Ross has used the inspiration and memory of her father as a primary motivating factor to pursue her degree no matter how long it took.
Working as a medical transcriptionist both full-time and part-time for the first 20 years of her work history, she had established a career, but still aspired for more. It wasn’t until 1985 when she secured a job with Ohio State in Columbus, that the idea of pursuing a college education took hold.
“When I started working for the university I realized even more the value of education,” she said.
Upon transitioning her job to Ohio State Marion in 1989, she found herself in a very unique situation that helped her begin working towards her goals.
“I could take classes in the very building I was working in,” Ross explained.
Ross believed this was something she could have only accomplished on a smaller campus like Ohio State Marion.
“It seemed like the perfect opportunity just dropped into my lap,” she added.
Then in 2001 a heart attack and triple bypass surgery put Ross’ aspirations on hold.
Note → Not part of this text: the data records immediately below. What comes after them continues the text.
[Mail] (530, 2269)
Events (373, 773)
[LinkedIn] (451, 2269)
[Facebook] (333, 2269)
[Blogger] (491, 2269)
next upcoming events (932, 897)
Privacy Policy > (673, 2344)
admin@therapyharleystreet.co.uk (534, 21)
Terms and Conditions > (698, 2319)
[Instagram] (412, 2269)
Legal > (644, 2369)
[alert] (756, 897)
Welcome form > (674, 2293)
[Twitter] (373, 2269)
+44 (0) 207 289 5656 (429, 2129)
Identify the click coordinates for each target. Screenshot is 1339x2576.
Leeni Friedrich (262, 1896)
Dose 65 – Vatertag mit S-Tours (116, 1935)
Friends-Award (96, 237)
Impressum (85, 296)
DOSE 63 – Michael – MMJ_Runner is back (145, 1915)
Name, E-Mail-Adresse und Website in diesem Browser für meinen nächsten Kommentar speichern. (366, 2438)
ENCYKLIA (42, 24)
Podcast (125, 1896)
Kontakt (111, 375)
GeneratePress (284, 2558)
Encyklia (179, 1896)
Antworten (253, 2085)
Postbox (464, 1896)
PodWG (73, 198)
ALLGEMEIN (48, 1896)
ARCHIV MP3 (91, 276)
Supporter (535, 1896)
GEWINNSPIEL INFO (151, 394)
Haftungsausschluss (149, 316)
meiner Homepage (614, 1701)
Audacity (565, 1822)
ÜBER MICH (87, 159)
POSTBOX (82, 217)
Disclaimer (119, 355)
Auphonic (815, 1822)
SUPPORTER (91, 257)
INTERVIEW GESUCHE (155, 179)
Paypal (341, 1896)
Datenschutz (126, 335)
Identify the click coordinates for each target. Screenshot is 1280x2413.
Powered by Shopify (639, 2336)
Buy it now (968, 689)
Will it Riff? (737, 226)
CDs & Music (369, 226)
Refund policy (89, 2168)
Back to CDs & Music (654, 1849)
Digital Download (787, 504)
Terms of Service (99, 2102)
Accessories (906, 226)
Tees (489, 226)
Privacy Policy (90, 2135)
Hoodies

No longer was the stress of full-time employment, raising a family, and classes a primary concern, but her very mortality was at stake.
After a few years of recovery, she began plugging away again.
With ample progress toward her degree made after recovering from open heart surgery, kidney failure and a transplant that followed in 2009 provided another discouraging setback for the long-time Ohio State employee.
“You get to a point where you think, ‘this is just going to take forever,’ but I still wanted that degree."
Ross credited many of the faculty at Ohio State Marion for inspiring her to continue despite her many hardships.
“While all my instructors where wonderful, I have three instructors that were really instrumental in my getting to this point,” said Ross, “Terry Pettijohn, Timothy McNiven, and Zuheir Alidib.”
According to Ross, Drs. Pettijohn, McNiven, and Alidib went the extra mile and helped provide the drive and motivation to continue on her educational journey. Despite the setbacks she experienced, keeping her eyes on that degree was the ultimate driving force.
Although she was only taking one or two classes per quarter, she tried not to focus on the length of time it was taking her but her ultimate goal of earning an Ohio State degree and the pride her father must feel looking down on her.
Now beaming with pride, she recently joined over 10,000 new Buckeyes in Ohio Stadium last Sunday who also realized their goals. But in Lynda’s case, the journey may have been long and at times difficult, but the fruits of her labor are sweeter because of the sacrifices she made to achieve her life’s ambition and make her father smile.